Location
- 6144 Churchill Way Dallas, Texas 75230 United States 32°55′00″N 96°48′01″W﻿ / ﻿32.916667°N 96.800185°W

Information
- Type: Private, day, college-prep
- Motto: Innovative Thinkers. Passionate Learners.
- Established: 1964
- Head of school: Dr. Paola V. Clark
- Faculty: 140
- Grades: Pre K–12
- Enrollment: 630
- Campus: 12 acres (4.9 ha)
- Athletics conference: Texas Association of Private and Parochial Schools (TAPPS) Texas Association of Private Schools (TAPS) Metro Athletic League (MAL)
- Mascot: Hawk
- Tuition: $22,268-$42,148
- Website: alcuinschool.org

= Alcuin School =

Alcuin School is an independent, non-sectarian, co-educational day school in Dallas, Texas. With Montessori and International Baccalaureate programs, it serves students from 18-months-old through the 12th grade. Alcuin is accredited by the Independent Schools Association of the Southwest, recognized by the Association Montessori Internationale, and is an IB World School.

== History ==
In 1964, Episcopal priest Albert A. Taliaferro founded the non-sectarian Montessori School of Dallas. In subsequent years the school’s name would change to Montessori Academy, St. Alcuin Montessori School, and then Alcuin School. Though a handful of Montessori schools had opened in the United States in the wake of early publicity of Maria Montessori’s educational methods in the 1910s, the movement soon fizzled, and by 1920 there were virtually no Montessori schools left in the country. Alcuin’s predecessor school was opened during a second wave of enthusiasm for Montessori education in the U.S., which hit in the early 1960s, spurred by the advocacy of Nancy McCormick Rambusch, an American educator who received her Montessori training in London.

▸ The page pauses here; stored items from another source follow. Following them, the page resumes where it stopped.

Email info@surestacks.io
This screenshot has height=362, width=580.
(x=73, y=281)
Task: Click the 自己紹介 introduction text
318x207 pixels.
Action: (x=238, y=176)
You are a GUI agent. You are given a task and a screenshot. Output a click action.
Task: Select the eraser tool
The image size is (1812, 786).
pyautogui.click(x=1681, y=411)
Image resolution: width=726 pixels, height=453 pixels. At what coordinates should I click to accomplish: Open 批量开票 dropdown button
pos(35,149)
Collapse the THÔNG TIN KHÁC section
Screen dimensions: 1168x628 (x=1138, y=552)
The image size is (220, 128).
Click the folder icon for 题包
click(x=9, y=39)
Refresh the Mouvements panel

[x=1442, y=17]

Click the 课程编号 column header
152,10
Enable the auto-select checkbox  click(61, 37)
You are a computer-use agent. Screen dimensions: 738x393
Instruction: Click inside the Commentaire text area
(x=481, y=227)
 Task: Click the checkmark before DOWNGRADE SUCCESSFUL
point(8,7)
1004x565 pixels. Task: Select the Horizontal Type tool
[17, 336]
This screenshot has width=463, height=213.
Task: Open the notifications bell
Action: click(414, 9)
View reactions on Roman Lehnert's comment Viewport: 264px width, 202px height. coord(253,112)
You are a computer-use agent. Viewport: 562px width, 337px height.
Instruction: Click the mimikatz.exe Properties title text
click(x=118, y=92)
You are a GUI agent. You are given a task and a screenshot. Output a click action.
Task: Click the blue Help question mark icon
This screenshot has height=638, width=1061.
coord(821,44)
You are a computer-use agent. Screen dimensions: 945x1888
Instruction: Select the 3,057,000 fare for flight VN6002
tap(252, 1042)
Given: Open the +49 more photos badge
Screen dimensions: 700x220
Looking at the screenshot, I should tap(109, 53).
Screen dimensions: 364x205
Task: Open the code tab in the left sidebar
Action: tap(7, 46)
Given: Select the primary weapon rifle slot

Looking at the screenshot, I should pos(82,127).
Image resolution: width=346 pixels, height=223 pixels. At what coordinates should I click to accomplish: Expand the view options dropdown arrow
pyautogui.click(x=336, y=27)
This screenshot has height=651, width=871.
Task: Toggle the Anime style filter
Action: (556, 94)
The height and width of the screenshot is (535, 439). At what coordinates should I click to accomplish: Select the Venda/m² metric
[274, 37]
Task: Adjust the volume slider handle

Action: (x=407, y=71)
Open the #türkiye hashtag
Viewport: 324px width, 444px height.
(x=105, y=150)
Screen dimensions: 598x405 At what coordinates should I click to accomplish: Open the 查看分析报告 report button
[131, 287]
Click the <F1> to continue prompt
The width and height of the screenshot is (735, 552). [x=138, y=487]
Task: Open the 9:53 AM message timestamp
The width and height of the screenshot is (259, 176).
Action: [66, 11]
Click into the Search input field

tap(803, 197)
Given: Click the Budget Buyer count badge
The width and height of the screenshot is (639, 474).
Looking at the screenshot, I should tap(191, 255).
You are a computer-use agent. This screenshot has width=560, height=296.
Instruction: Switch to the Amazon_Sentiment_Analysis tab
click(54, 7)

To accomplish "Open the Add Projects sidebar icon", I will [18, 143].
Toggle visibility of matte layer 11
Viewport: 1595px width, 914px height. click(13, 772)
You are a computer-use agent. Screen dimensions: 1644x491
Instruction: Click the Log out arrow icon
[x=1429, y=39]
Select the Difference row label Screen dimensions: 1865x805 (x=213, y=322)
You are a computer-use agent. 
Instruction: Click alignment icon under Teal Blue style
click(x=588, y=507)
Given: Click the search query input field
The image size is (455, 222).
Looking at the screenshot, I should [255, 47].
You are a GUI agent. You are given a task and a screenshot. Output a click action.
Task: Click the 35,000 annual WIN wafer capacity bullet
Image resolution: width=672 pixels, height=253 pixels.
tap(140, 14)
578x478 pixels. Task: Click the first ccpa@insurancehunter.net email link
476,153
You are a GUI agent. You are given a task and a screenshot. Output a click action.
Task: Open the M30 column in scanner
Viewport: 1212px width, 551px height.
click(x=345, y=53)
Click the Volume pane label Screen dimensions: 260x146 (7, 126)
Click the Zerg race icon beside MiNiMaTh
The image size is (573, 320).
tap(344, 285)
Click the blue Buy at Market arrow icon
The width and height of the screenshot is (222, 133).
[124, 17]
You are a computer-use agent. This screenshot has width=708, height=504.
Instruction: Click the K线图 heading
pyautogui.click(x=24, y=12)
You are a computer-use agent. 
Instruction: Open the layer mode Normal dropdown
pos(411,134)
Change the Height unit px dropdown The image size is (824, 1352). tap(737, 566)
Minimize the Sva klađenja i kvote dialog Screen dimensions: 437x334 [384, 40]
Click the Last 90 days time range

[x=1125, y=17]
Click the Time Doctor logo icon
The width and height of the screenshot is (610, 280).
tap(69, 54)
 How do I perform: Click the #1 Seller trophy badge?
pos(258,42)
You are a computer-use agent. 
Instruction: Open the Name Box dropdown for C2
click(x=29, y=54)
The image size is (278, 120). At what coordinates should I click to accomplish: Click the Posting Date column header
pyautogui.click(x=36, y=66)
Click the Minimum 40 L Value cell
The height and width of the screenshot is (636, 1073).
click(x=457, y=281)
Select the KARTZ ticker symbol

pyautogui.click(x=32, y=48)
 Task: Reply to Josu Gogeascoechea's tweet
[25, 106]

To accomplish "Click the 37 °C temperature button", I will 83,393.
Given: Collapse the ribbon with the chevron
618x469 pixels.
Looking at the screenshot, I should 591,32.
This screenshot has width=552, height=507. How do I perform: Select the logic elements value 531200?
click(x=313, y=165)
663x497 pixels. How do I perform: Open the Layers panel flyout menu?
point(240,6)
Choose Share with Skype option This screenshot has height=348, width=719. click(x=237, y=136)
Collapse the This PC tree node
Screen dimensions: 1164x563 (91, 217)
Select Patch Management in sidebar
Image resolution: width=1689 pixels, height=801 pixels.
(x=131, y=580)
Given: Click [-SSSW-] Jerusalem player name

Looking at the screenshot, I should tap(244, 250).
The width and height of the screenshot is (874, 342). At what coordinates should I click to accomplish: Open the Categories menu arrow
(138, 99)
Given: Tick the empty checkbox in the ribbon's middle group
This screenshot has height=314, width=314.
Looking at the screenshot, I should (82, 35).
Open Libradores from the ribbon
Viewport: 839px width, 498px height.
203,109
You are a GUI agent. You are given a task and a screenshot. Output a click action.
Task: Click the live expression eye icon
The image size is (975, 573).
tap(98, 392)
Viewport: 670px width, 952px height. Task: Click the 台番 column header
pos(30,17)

Originally occupying part of a two-story house in the Highland Park neighborhood, the Montessori School of Dallas served 68 students between the ages of two and five. After its first year, the school purchased two acres in what was then far North Dallas on Noel Road at Montford, where it was located for nearly twenty years.

In 2013, Alcuin School decided to open an Upper School.

The decision to open an Upper School required expansion and renovation of the campus and its facilities, which initially raised concerns among some of the school’s residential neighbors. The concerns were resolved, and in 2015, Alcuin School’s zoning request to allow expansion and renovations was approved by the Dallas City Council.

==Athletics and extra-curricular activities ==

Beginning in 5th grade, Alcuin School teams compete in the Metro Athletic League, shifting in 7th and 8th grades to the Texas Association of Private Schools league, and on to the Texas Association of Private and Parochial Schools in grades 9 through 12.